* _EXERCISE GOAL_
The expected output is exactly the lines below, starting at the line with "Impressum (92, 2559)" and ending at the line with "mehr lesen ... (22, 561)", both included; no other line belongs in it.

* _INFORMATION GIVEN_
-=-=-=-=-

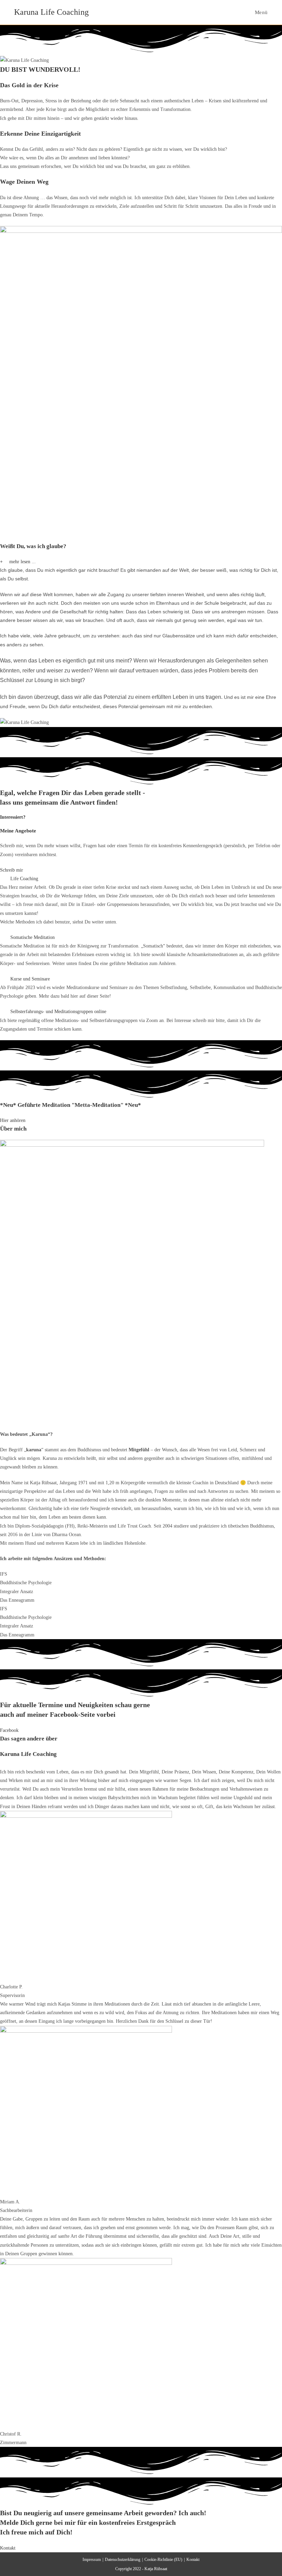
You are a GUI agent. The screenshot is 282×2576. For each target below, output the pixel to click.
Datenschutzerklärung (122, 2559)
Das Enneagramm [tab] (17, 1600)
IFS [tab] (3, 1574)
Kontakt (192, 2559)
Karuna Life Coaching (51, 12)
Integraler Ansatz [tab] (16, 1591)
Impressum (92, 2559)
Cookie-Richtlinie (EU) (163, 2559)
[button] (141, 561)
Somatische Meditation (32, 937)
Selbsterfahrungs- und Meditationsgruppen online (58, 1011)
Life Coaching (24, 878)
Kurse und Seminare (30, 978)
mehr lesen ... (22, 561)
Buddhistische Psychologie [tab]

-=-=-=-=-

* _TASK RESULT_
Impressum (92, 2559)
Cookie-Richtlinie (EU) (163, 2559)
[button] (141, 561)
Somatische Meditation (32, 937)
Selbsterfahrungs- und Meditationsgruppen online (58, 1011)
Life Coaching (24, 878)
Kurse und Seminare (30, 978)
mehr lesen ... (22, 561)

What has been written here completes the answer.